_DATA RECORDS:_
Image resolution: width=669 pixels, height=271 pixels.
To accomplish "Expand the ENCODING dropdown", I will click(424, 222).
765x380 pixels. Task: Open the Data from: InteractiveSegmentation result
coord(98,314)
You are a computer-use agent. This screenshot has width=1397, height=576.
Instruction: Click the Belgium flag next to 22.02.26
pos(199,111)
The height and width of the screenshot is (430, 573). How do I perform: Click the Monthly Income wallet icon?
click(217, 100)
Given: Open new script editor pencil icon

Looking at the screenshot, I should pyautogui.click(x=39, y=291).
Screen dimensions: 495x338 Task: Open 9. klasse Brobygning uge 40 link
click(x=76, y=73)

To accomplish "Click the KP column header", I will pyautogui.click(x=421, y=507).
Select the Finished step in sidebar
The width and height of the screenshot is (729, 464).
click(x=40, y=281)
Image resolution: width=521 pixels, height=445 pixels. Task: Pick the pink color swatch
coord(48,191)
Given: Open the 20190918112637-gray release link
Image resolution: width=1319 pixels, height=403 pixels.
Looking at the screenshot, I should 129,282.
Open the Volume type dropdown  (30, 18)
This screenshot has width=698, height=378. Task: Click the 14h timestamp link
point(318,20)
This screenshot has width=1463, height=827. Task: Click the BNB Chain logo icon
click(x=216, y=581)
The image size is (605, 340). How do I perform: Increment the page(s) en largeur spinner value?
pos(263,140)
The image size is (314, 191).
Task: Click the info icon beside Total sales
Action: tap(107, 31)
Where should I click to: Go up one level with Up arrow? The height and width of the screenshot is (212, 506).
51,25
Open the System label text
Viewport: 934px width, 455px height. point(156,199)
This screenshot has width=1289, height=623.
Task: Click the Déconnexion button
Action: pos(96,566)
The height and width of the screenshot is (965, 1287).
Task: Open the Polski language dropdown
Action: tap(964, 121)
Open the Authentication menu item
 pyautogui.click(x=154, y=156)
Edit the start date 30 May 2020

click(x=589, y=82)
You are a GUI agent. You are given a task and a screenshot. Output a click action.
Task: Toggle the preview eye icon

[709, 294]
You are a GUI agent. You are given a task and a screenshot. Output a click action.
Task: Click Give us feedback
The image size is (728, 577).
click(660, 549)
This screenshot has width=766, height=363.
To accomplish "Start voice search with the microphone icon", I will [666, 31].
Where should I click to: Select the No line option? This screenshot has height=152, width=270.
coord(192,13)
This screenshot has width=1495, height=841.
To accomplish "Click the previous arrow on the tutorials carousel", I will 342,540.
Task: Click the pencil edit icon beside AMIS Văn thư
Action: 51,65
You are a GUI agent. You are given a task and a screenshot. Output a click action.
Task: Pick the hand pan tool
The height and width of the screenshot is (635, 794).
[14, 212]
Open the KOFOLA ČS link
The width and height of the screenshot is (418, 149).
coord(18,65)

_GOAL:_ Reproduce all of the items above verbatim, line for line.

_WORKED SOLUTION:_
Image resolution: width=669 pixels, height=271 pixels.
To accomplish "Expand the ENCODING dropdown", I will click(424, 222).
765x380 pixels. Task: Open the Data from: InteractiveSegmentation result
coord(98,314)
You are a computer-use agent. This screenshot has width=1397, height=576.
Instruction: Click the Belgium flag next to 22.02.26
pos(199,111)
The height and width of the screenshot is (430, 573). How do I perform: Click the Monthly Income wallet icon?
click(217, 100)
Given: Open new script editor pencil icon

Looking at the screenshot, I should pyautogui.click(x=39, y=291).
Screen dimensions: 495x338 Task: Open 9. klasse Brobygning uge 40 link
click(x=76, y=73)

To accomplish "Click the KP column header", I will pyautogui.click(x=421, y=507).
Select the Finished step in sidebar
The width and height of the screenshot is (729, 464).
click(x=40, y=281)
Image resolution: width=521 pixels, height=445 pixels. Task: Pick the pink color swatch
coord(48,191)
Given: Open the 20190918112637-gray release link
Image resolution: width=1319 pixels, height=403 pixels.
Looking at the screenshot, I should 129,282.
Open the Volume type dropdown  (30, 18)
This screenshot has width=698, height=378. Task: Click the 14h timestamp link
point(318,20)
This screenshot has width=1463, height=827. Task: Click the BNB Chain logo icon
click(x=216, y=581)
The image size is (605, 340). How do I perform: Increment the page(s) en largeur spinner value?
pos(263,140)
The image size is (314, 191).
Task: Click the info icon beside Total sales
Action: tap(107, 31)
Where should I click to: Go up one level with Up arrow? The height and width of the screenshot is (212, 506).
51,25
Open the System label text
Viewport: 934px width, 455px height. point(156,199)
This screenshot has width=1289, height=623.
Task: Click the Déconnexion button
Action: pos(96,566)
The height and width of the screenshot is (965, 1287).
Task: Open the Polski language dropdown
Action: tap(964, 121)
Open the Authentication menu item
 pyautogui.click(x=154, y=156)
Edit the start date 30 May 2020

click(x=589, y=82)
You are a GUI agent. You are given a task and a screenshot. Output a click action.
Task: Toggle the preview eye icon

[709, 294]
You are a GUI agent. You are given a task and a screenshot. Output a click action.
Task: Click Give us feedback
The image size is (728, 577).
click(660, 549)
This screenshot has width=766, height=363.
To accomplish "Start voice search with the microphone icon", I will [666, 31].
Where should I click to: Select the No line option? This screenshot has height=152, width=270.
coord(192,13)
This screenshot has width=1495, height=841.
To accomplish "Click the previous arrow on the tutorials carousel", I will 342,540.
Task: Click the pencil edit icon beside AMIS Văn thư
Action: 51,65
You are a GUI agent. You are given a task and a screenshot. Output a click action.
Task: Pick the hand pan tool
The height and width of the screenshot is (635, 794).
[14, 212]
Open the KOFOLA ČS link
The width and height of the screenshot is (418, 149).
coord(18,65)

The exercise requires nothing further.